Still, the multimedia company surprised Wall Street by turning a small profit, beating analysts' projections that were downgraded in April when the company forecast a loss of 3 to 5 cents from continuing operations. But, Martha Stewart Living on Monday issued a downbeat outlook for the third quarter and full year, with losses much higher than Wall Street expected.
Shares of Martha Stewart Living were down 10 cents, or a little more than 1 percent, at $7.88 per share in morning trading on the New York Stock Exchange.
The multimedia company, which produces magazines, TV programs and merchandise, reported a profit of $931,000, or 2 cents per share, for the three months ended June 30. That compared with a profit of $6.7 million, or 14 cents per share, in the year-ago period.
Analysts polled by Thomson First Call had projected a 4 cent loss for the second quarter.
Revenues fell to $39.62 million from $47.32 million in the year-ago period.
``We believe that the Martha Stewart Living core brand will continue to be under pressure until resolution of Martha Stewart's personal legal situation,'' Sharon L. Patrick, president and chief executive, said in a statement accompanying the earnings report.
Still, the company expects a loss of 15 cents per share in the third quarter and a loss of 18 cents to 20 cents for the full year. Analysts polled by Thomson First Call had projected losses of 6 cents in the third quarter and 9 cents for the year.
Martha Stewart resigned as chief executive and chairman of her media company in June, hours after being indicted in a stock trading scandal that could land her in prison. She remains on the company's board and continues to serve as chief creative officer.

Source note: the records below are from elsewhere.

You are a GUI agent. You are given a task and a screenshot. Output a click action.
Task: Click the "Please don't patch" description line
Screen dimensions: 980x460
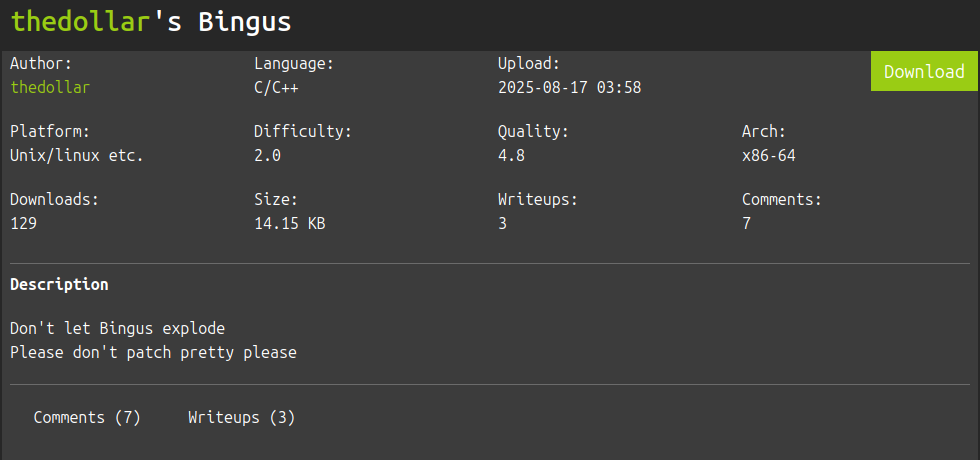click(x=153, y=352)
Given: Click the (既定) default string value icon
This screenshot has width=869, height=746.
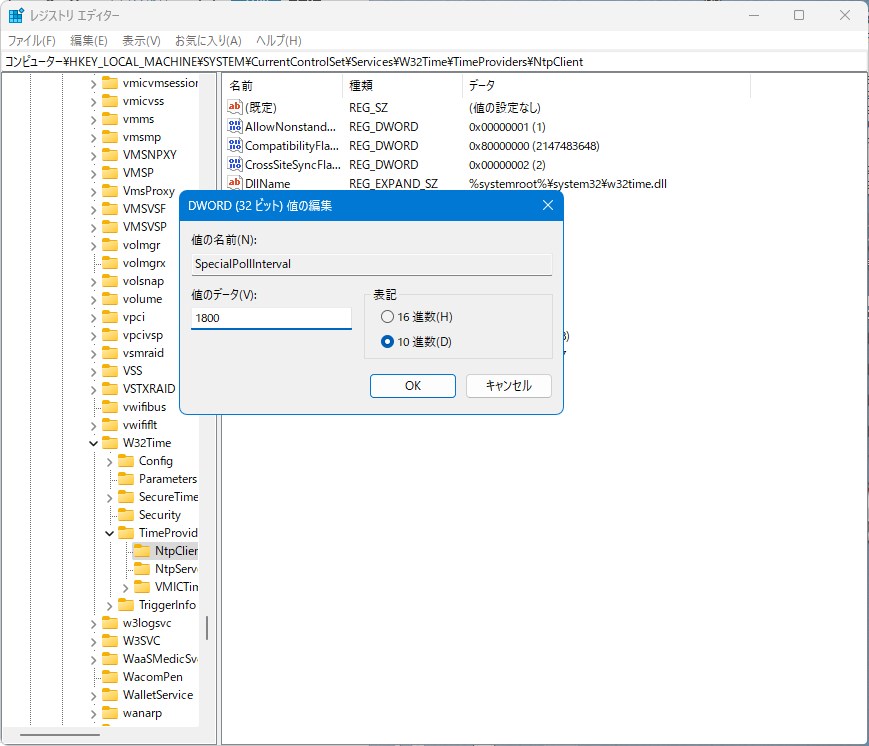Looking at the screenshot, I should (235, 107).
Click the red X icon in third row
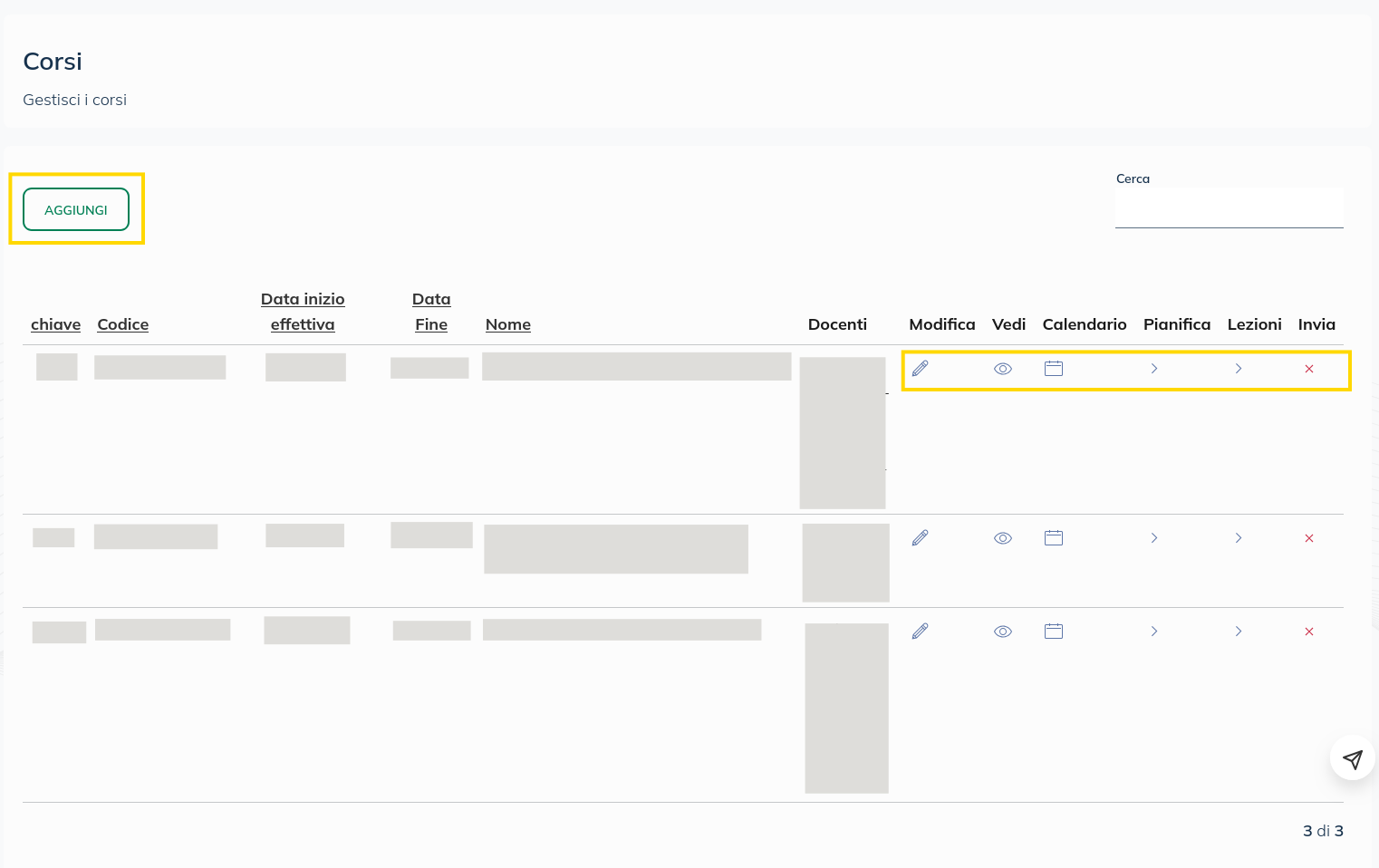 [1308, 632]
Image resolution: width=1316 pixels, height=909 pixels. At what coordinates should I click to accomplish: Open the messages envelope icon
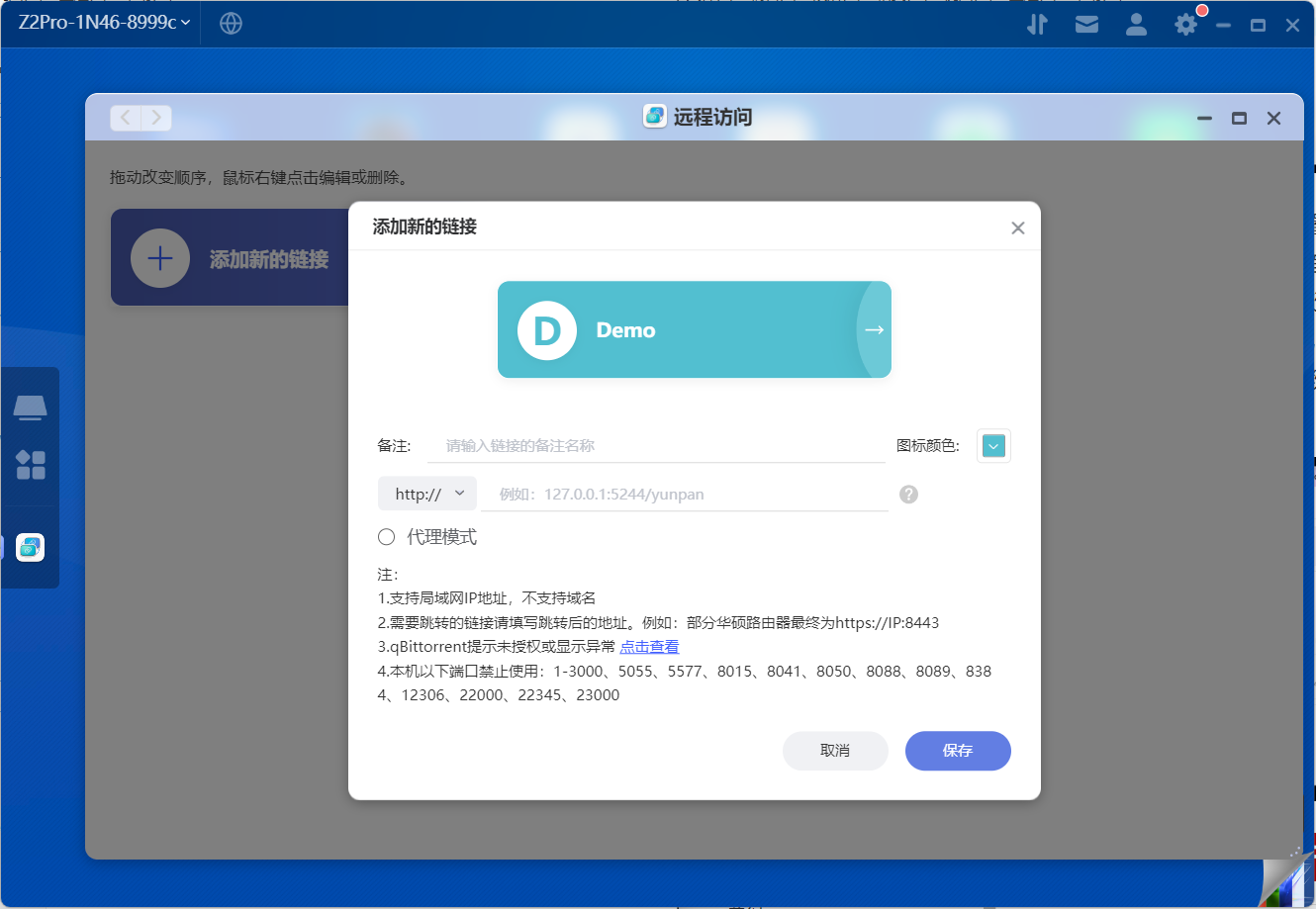click(x=1086, y=24)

A trial is set for January.
The indictment resulted from an investigation into Stewart's decision to sell nearly 4,000 shares of ImClone Systems Inc. on Dec. 27, 2001 _ the day before a troubling government report on ImClone sent its stock price tumbling.
Stewart is a personal friend of ImClone founder Sam Waksal, who pleaded guilty to securities fraud last fall and began serving a seven-year prison sentence last month.

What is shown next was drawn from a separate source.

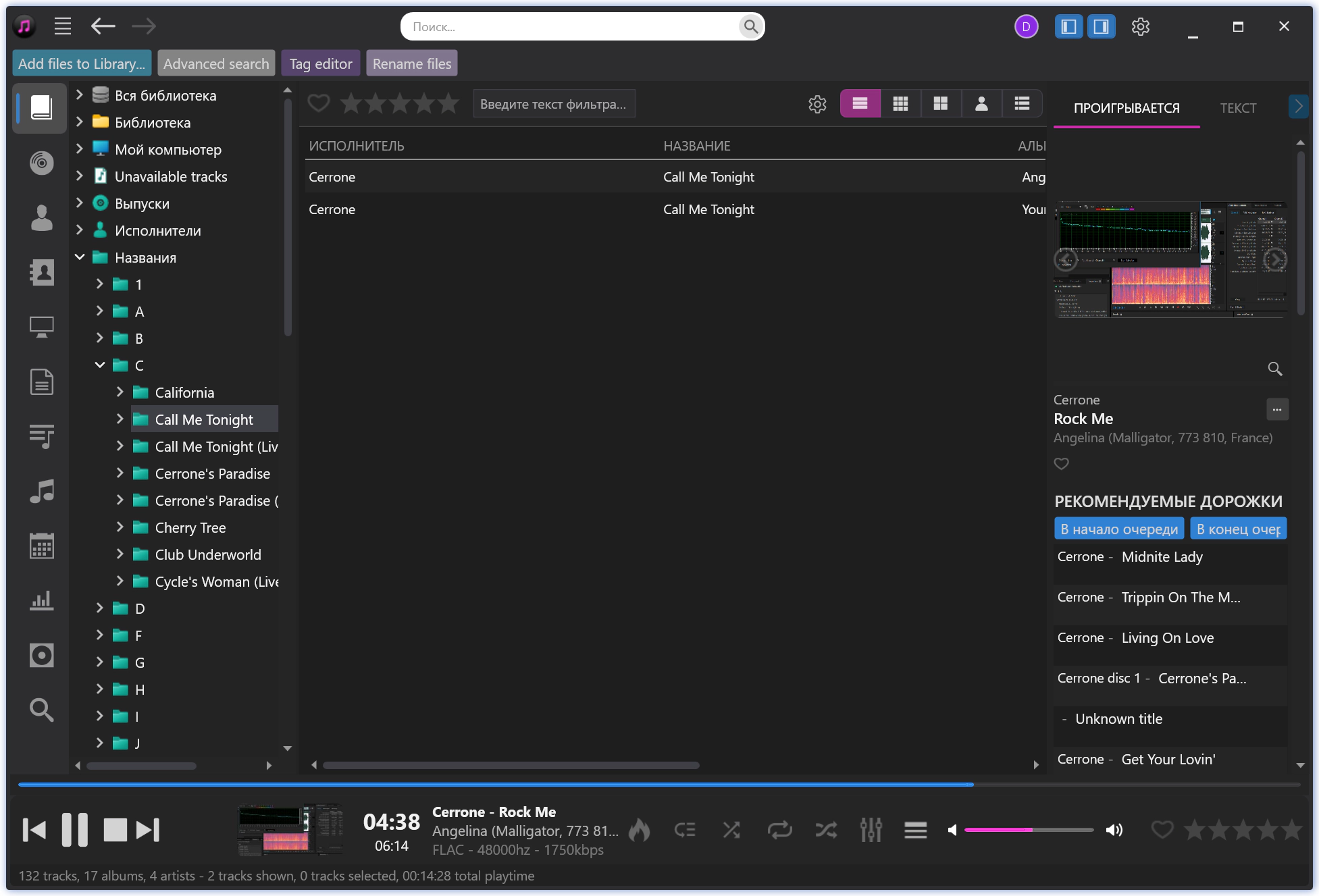Select the artists person icon in sidebar
1319x896 pixels.
click(x=41, y=218)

Since the investigation became public in June 2002, Martha Stewart Living has seen its stock price tumble and has struggled with skittish advertisers. The company also has been stung by the financial problems of Kmart, whose exclusive Martha Stewart Everyday brand is the store's biggest label.
The company's publishing division, which accounts for about 60 percent of total revenues, continues to be the most vulnerable to the scandal.
Revenues were $39.6 million in the second quarter, down from $47.3 million in the second quarter of 2002. The results reflect lower advertising and circulation revenue at Martha Stewart Living magazine, partially offset by higher revenues from Everyday Food and Martha Stewart Weddings.
Everyday Food, which will begin regular publication after a six-month test, is the first magazine project not to have Stewart's name.
The company's television division posted revenues of $6.6 million in the April-June period, down from $7.2 million a year earlier. The decline in performance was due primarily to lower ratings and advertising revenue from the company's nationally syndicated daily show.
The company's merchandising posted revenues of $11.8 million, down from $16 million in the year-ago period.
Revenues in the Internet/Direct Commerce division were $7.8 million, compared with $8.1 million in the year-ago period.
For the six months ended June 30, the company posted a loss of $3.58 million, or 7 cents a share, compared with a profit of $6.51 million, or 13 cents per share, in the first six months of 2002. Revenues were $73.7 million, compared with $90.42 million a year ago.